Hacker News new | ask | show | jobs
by chias 1040 days ago
This was an interesting bit of math I did when I joined a startup. It's pretty counter-intuitive to think about how very large numbers can increase the importance of small ones.

Say the company you work for is worth $10,000,000, and that you're hosted on GCP. Now take your best guess: what do you think the likelihood is of e.g. a fire or earthquake or something occurring in all relevant Google infrastructure simultaneously*, basically ushering in the end of all of your infrastructure, data, and backups? Frame that in a number of years. Is this kind of event something that may happen once in a thousand years? Once in ten thousand years? Let's say this is the sort of thing that might happen once in ten thousand years -- that's a long time!

Then the cost of this particular risk to your company is $1000 / year.

This kind of math isn't just a toy. When you have questions like "would maintaining actual physical backups in a safe somewhere outside of GCP be worth it?", you now have a framework to answer them ("if it would cost less than $1000 per year, then yes")

--

* or substitute in your favorite company-ending event.

3 comments

This is similar, but one of the benefits of thinking about 'things that musn't happen' and relating them to 'things that can go wrong and how to prevent them' is that it avoids talking about expected damage.

This avoids two nasty problems with trying to express risk as an expected value.
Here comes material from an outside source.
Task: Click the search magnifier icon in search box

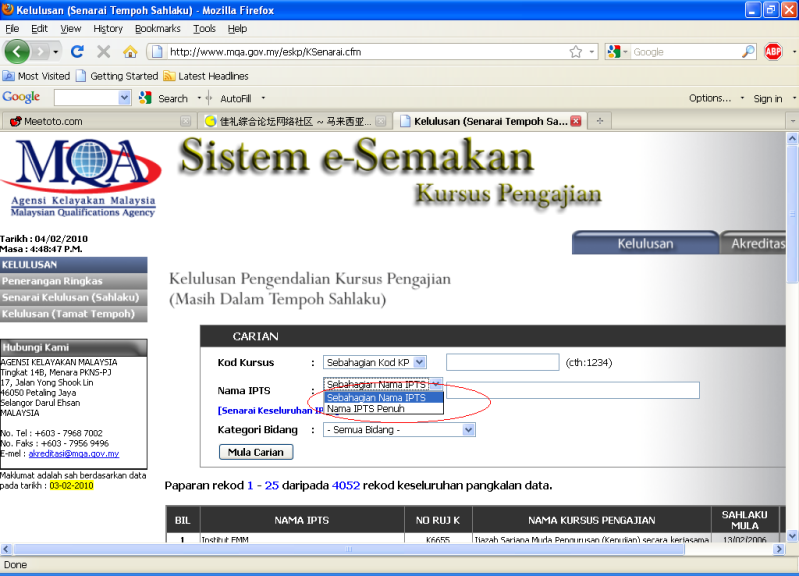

The first is that it is hard to express all kinds of probabilities and damages numerically, not all kinds of damages convert easily to money, and some probabilities are hard to guess (you quickly get uncertain probabilities, but expected values just flatten those into an average again). Even without those issues pinning a number on it can lead to lots of discussion (good if you want discussion, not so good if you want to get shit done).

The second is that you easily fall into the trap of assuming everything has an average, and that the law of large number applies. While physics kind of helps you there by putting hard limits on the maximum amount of damage possible, you may end up in a situation where all nasty stuff is in the long improbable tail. Good example is earthquakes, magnitude increases tenfold for every point in the Richter scale but frequency also only decreases tenfold, what then is the average?

Well and something that's not really a big problem, but worth thinking about, some of these eventualities may very well cause you damage but are beyond your sphere of influence. Sure you should try to avoid going bankrupt if someone knocks over a server rack, but if all google data centres go down over an entire continent you've got bigger fish to fry. So focusing on the things you can do something about is a helpful way to keep focused.

While I agree with your math, I am curious how much your physical backups would be worth if something so catastrophic occurred that all of Google/AWS/Azure cloud services were destroyed. Whether that be an act of war, a massive solar flare, etc., I am curious if it would even matter anymore that you had those backups.
Similarly:

"We are spending 50$ per month just for one test in our code. We could cut it down to 10$ if we wanted."

"How many hours would it take to reduce the spend? If it's more than a couple of hours for a senior engineer, then it's not worth it."

We kept spending money on this inefficient test and it was the right choice.

Reciprocally, when low wages are available in manufacturing, comapnies are less likely to use automated proccesses because labor is so cheap it can cost less to eg. have two buckets/wheelbarrows between two parts of a factory line with one person to swap them rather than use a conveyor belt. Getting 100% automation would allow factories to come back to the US but getting that last 20% at a competitive cost is difficult. See America’s largest tool company couldn’t make a wrench in America (wsj.com).[0]

[0] https://news.ycombinator.com/item?id=36828861